INSTRUCTIONS TO FOLLOW: Can you output the entries below verbatim, beginning at the line that contains "Given: Click the META ticker cell" and stopping after the line that contains "Image resolution: width=960"?

--- start MATERIAL ---

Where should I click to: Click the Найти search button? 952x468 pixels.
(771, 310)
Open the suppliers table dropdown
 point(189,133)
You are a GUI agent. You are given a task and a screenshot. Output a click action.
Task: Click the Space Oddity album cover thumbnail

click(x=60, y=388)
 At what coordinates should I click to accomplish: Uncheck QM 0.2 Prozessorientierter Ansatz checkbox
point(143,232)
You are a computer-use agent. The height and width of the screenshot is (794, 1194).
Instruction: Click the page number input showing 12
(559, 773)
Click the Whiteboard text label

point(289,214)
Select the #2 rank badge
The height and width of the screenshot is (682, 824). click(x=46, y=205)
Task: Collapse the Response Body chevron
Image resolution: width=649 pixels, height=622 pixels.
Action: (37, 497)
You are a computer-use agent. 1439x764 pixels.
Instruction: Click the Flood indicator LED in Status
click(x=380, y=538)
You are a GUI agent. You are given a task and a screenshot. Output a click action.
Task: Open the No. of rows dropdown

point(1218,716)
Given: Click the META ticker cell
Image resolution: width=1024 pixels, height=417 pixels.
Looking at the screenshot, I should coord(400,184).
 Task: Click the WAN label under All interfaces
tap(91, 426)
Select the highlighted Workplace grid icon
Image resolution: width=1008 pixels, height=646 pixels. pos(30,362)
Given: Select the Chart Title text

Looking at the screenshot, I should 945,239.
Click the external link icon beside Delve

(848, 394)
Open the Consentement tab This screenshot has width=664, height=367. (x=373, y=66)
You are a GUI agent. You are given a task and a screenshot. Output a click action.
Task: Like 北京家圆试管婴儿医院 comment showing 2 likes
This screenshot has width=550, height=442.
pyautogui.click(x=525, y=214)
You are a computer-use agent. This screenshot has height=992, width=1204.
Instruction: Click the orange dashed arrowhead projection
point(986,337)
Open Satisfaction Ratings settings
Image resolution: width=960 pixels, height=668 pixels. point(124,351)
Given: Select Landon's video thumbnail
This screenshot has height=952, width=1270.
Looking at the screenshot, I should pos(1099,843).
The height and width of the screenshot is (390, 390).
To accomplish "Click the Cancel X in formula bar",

--- end MATERIAL ---

ANSWER TO THE EXERCISE:
Given: Click the META ticker cell
Image resolution: width=1024 pixels, height=417 pixels.
Looking at the screenshot, I should coord(400,184).
 Task: Click the WAN label under All interfaces
tap(91, 426)
Select the highlighted Workplace grid icon
Image resolution: width=1008 pixels, height=646 pixels. pos(30,362)
Given: Select the Chart Title text

Looking at the screenshot, I should 945,239.
Click the external link icon beside Delve

(848, 394)
Open the Consentement tab This screenshot has width=664, height=367. (x=373, y=66)
You are a GUI agent. You are given a task and a screenshot. Output a click action.
Task: Like 北京家圆试管婴儿医院 comment showing 2 likes
This screenshot has width=550, height=442.
pyautogui.click(x=525, y=214)
You are a computer-use agent. This screenshot has height=992, width=1204.
Instruction: Click the orange dashed arrowhead projection
point(986,337)
Open Satisfaction Ratings settings
Image resolution: width=960 pixels, height=668 pixels. point(124,351)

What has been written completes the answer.